Characterization and Measurement

The morphology was characterized using field emission scanning electron microscopy (FESEM; Quanta 250, FEI, OR, United States). The energy-dispersive X-ray spectroscopy was used to reveal the elemental composition of all composites equipped with FESEM. The X-ray diffraction analyzer (XRD; Bruker D8 diffractometer, Germany) using Cu Kα radiation (40 kV, 40 mA) was employed to determine the crystal phase of the obtained samples. The UV–vis diffuse reflectance spectra (DRS) of the samples were collected using a Thermo U-4100 UV–vis spectrophotometer. The X-ray photoelectron spectroscopy (XPS) data of the composite was obtained on a Thermo Scientific K-Alpha X-ray photoelectron spectrometer with a monochromatized Mg Kα X ray source. All the electrochemical measurements were carried out on a CHI760E Electrochemical Analyzer (Chenhua Instruments, Shanghai, China).

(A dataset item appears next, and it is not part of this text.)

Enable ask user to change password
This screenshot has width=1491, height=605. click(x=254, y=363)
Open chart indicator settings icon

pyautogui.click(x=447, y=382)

Preparation of ZnO@PDA/Au Modified ITO Electrode

The ZnO nanorod array was grown onto ITO substrate based on the previous literature.(Yang and Hu 2017; He, Gao et al., 2019) In brief, a piece of clean ITO (tailored as size of 2.5 × 1 cm) was first immersed into freshly prepared KMnO4 (5 mM) solution for 30 min at room temperature. After thoroughly rinsing with deionized water, the ITO was then placed with the conductive side facing down in a glass bottle with 10 mL precursor solution containing Zn(NO3)2 (0.1 M), ammonium hydroxide (3% v/v), and ethylenediamine (4% v/v). The reaction was carried out at 75°C in a water bath for 3 h. The obtained ZnO-ITO was rinsed with water and dried under gentle N2 flow for later use. Then, the ZnO-ITO electrodes were further coated with PDA via a simple dip-coating method. Typically, the as-synthesized ZnO-ITO were dipped into 20 mL of Tris–HCl solution (10 mM, pH 8.5) containing 25 mg dopamine and kept for 4 h at room temperature, followed by gently rinsing with DI water several times. The as-obtained ZnO@PDA electrodes were stored at 4°C for the following use. Au NPs decorated ZnO@PDA-ITO was obtained based on the following in situ growth method. Then 0.2 mL of HAuCl4 (1%) aqueous solution was added to 10 mL H2O solvent to obtain a homogeneous solution. Then the prepared ZnO@PDA-ITO were immersed into the solution and incubated for 60 min. These were then taken out and rinsed gently with DI water and stored at 4°C for next use.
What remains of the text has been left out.